Columnas de Opinión: Gobernar el litio: la hora de una ley
Columnas de Opinión: Gobernar el litio: la hora de una ley La reciente decisión de la Contraloría General de la República de Chile de rechazar la toma de razón de determinados Contratos Especiales de Operación de Litio (CEOL), vinculados al desarrollo del Salar de Llamara, vuelve a poner en evidencia una debilidad estructural en la actual gobernanza del litio en Chile. El país carece aún de una regulación legal sistemática que establezca con claridad el procedimiento, los requisitos y las condiciones bajo las cuales dichos contratos deben ser otorgados. La política pública impulsada a través de la Estrategia Nacional del Litio ha avanzado con rapidez en la definición de objetivos y mecanismos de colaboración público-privada para el desarrollo de esta industria. No obstante, su despliegue institucional no ha sido acompañado por una reforma normativa de rango legal que regule de manera orgánica la elaboración, adjudicación y contenido de los CEOL. Desde esta perspectiva, el reciente pronunciamiento del órgano contralor no debiera interpretarse únicamente como una observación procedimental relativa a un caso específico.
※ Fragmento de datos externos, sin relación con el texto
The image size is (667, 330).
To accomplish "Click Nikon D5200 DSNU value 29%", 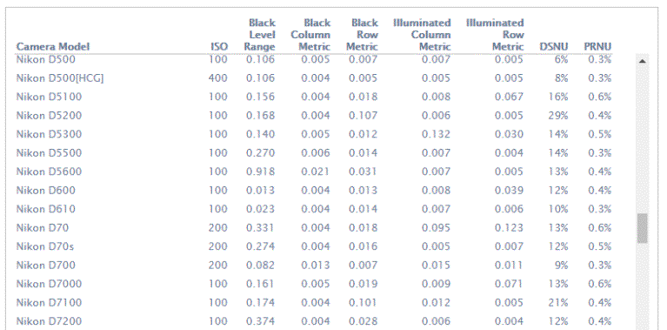I will pyautogui.click(x=558, y=116).
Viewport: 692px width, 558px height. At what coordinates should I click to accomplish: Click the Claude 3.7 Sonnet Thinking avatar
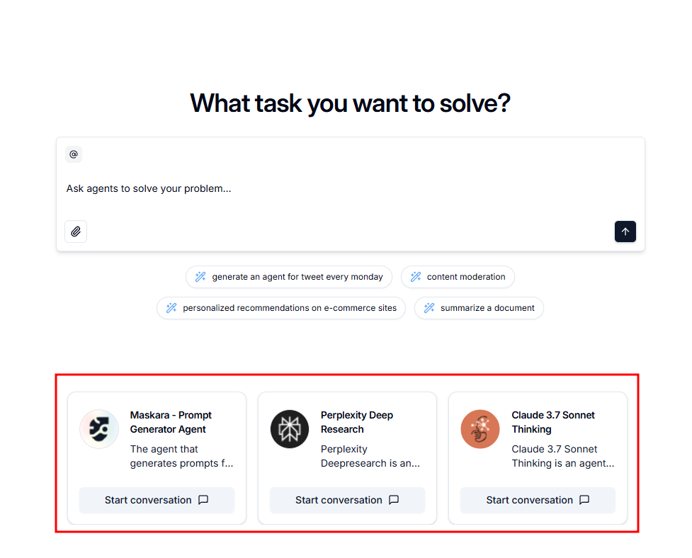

Más bien, constituye una señal institucional que vuelve a poner sobre la mesa una cuestión de mayor alcance: la necesidad de dotar al desarrollo del litio en Chile de un marco legal claro, estable y de mayor jerarquía normativa. Este vacío normativo adquiere especial relevancia si se considera que el modelo actualmente vigente descansa en decisiones administrativas y en instrumentos contractuales definidos caso a caso. En ausencia de una regulación legal sistemática, la arquitectura institucional del sector se configura a partir de decretos, lineamientos de política pública y negociaciones contractuales que, por su propia naturaleza, pueden variar en el tiempo. Si Chile aspira a consolidar un modelo de colaboración público-privada para el desarrollo de este recurso estratégico, resulta jurídicamente necesario avanzar hacia una ley marco que regule los Contratos Especiales de Operación de Litio. Una legislación de esta naturaleza permitiría estructurar el sector sobre bases plenamente compatibles con los principios fundamentales del derecho público chileno que emanan de la Constitución Política de la República de Chile.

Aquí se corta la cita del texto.